Jarosław Peplinski – radca prawny

Każda sprzedaż placówki medycznej wiąże się z jej przebadaniem przez zainteresowanego nabywcę. Taki audyt może obejmować różne zakresy i skupić się przede wszystkim na dokumentacji placówki, która często zawiera informacje poufne oraz dane osobowe.

Aby zabezpieczyć poufność informacji przekazywanych potencjalnemu nabywcy strony zawierają przeważnie umowę o zachowaniu poufności, czyli tzw. NDA. A jak ma się przekazywanie dokumentów z punktu widzenia zawartych w nich danych osobowych?

Podstawa prawna przetwarzania danych osobowych

Podstawą prawną przetwarzania danych osobowych przez zainteresowanego nabyciem placówki medycznej jest prawnie uzasadniony interes (art. 6 ust. 1 lit. f) RODO), którym jest zapoznanie się z informacjami istotnymi do podjęcia decyzji o zakupie. Nie oznacza to jednak, że jego dostęp do danych jest niczym nieograniczony.
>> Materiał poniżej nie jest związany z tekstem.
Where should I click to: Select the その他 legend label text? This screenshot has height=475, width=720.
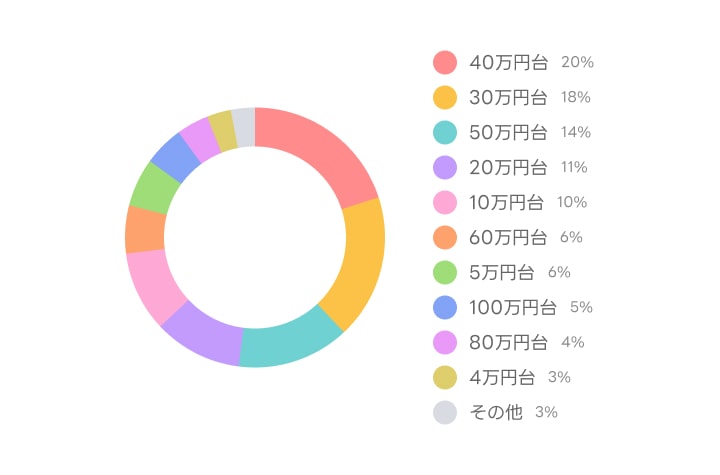496,412
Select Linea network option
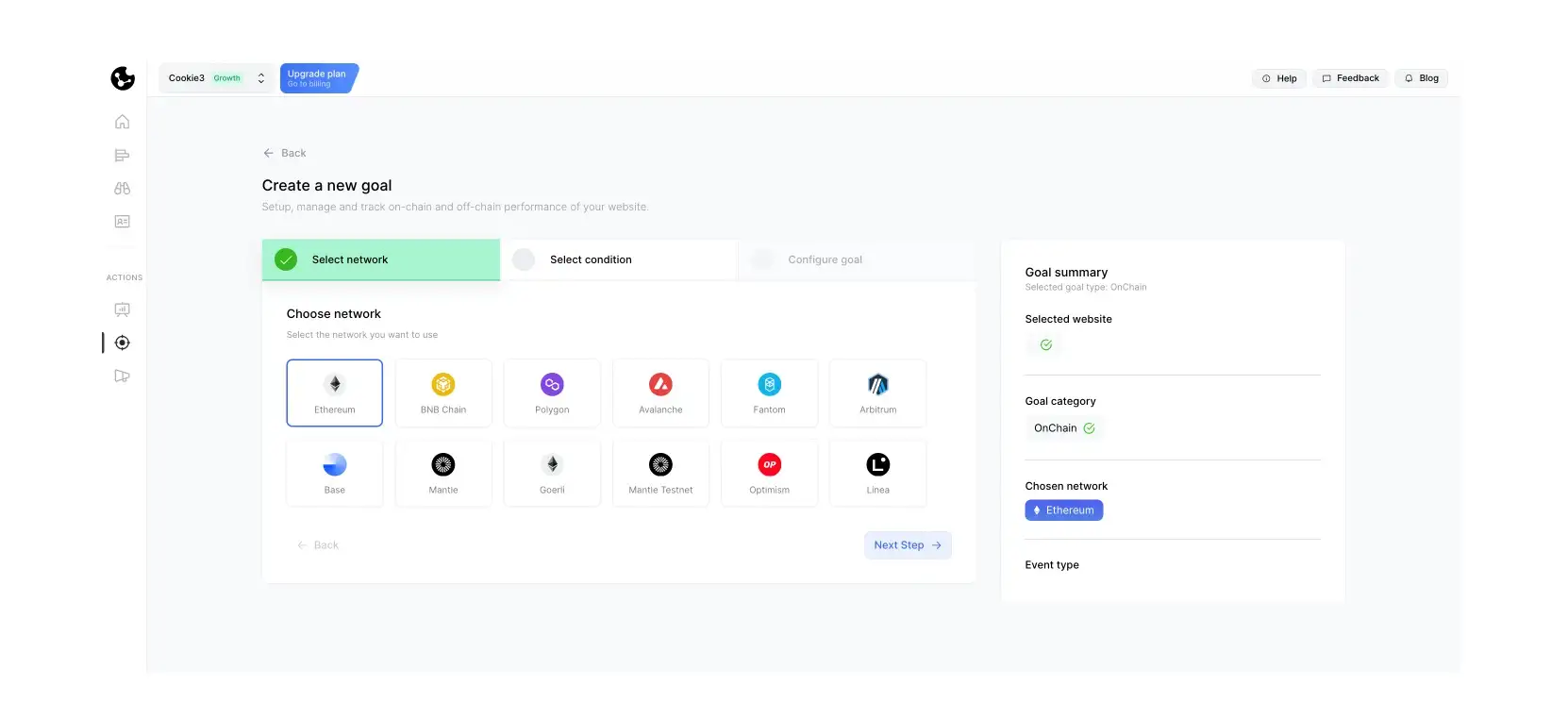 click(877, 474)
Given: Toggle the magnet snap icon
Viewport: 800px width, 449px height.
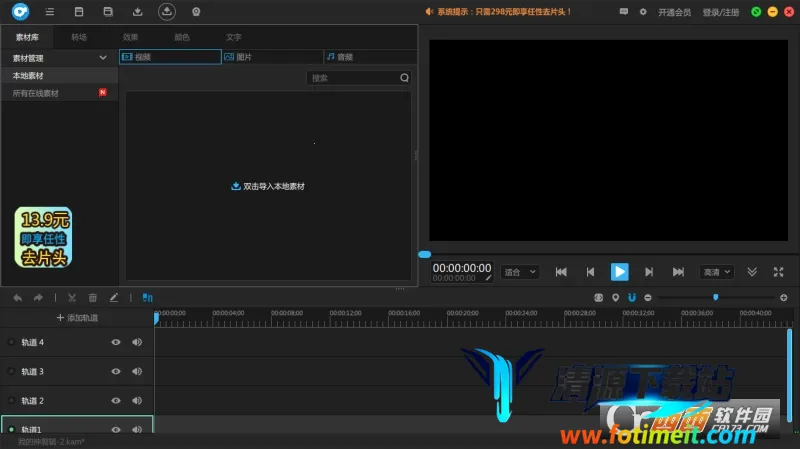Looking at the screenshot, I should click(x=632, y=297).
Zakres udostępnianych danych osobowych powinien odpowiadać rzeczywistej potrzebie i ograniczać się do wyłącznie niezbędnych informacji. Należy też pamiętać o tym, aby nie naruszyć praw i wolności osób fizycznych, których danych dotyczy udostępnienie, które są nadrzędne względem interesu potencjalnego nabywcy. Przeprowadzenie oceny relacji interesu nabywcy i innych osób fizycznych powinno podlegać tzw. testowi równowagi. W zależności od wyniku tego testu może okazać się konieczne ograniczenie zakresu danych osobowych i zastosowanie np. anonimizacji lub pseudonimizacji

Administrator czy podmiot przetwarzający?

Jakie funkcje pełnią w tej relacji sprzedający i nabywca? Są dwie możliwości.

W pierwszej z nich obie strony umowy są odrębnymi administratorami danych, a więc same dane osobowe podlegają udostępnieniu. Przekazanie danych nie wymaga więc udokumentowania powierzenia przetwarzania danych osobowych, a jedynie zasad na jakich to nastąpi. Wśród nich warto uregulować przede wszystkim sposób w jaki dokumenty zostaną przekazane i co stanie się z nimi po zrealizowaniu celu udostępnienia – czy będą zwrócone, czy usunięte.

Należy zwrócić uwagę na bezpieczeństwo przekazania dokumentów zapewniając np. ich zaszyfrowanie lub udostępnienie ich bez możliwości edycji lub pobrania. To drugie rozwiązanie pozwala sprzedającemu zachować kontrolę nad tym, co dzieje się z udostępnianymi informacjami.

Istotne jest także zrealizowanie obowiązku informacyjnego, czyli przekazania informacji o przetwarzaniu danych osobowych tym osobom, których ono dotyczy.

Potencjalnie możliwe jest zaistnienie także innej relacji, w której sprzedający jest administratorem, a potencjalny nabywca podmiotem przetwarzającym. Aby ocenić, która z tych dwóch opcji jest adekwatna do konkretnej sytuacji, konieczne jest zagłębienie się w proces i to jak jest on projektowany.

Inne podmioty zaangażowane w audyt

Nabywca może skorzystać ze wsparcia innych podmiotów, takich jaki firmy audytorskie czy kancelarie prawne. W tych dwóch przypadkach udokumentowanie powierzenia przetwarzania nie będzie konieczne, ponieważ co do zasady podmioty te są odrębnymi administratorami danych. Nie można jednak wykluczyć konieczności uregulowania zasad powierzenia przetwarzania w odniesieniu do innych podmiotów zaangażowanych w audyt, które pełnią funkcję podmiotu przetwarzającego.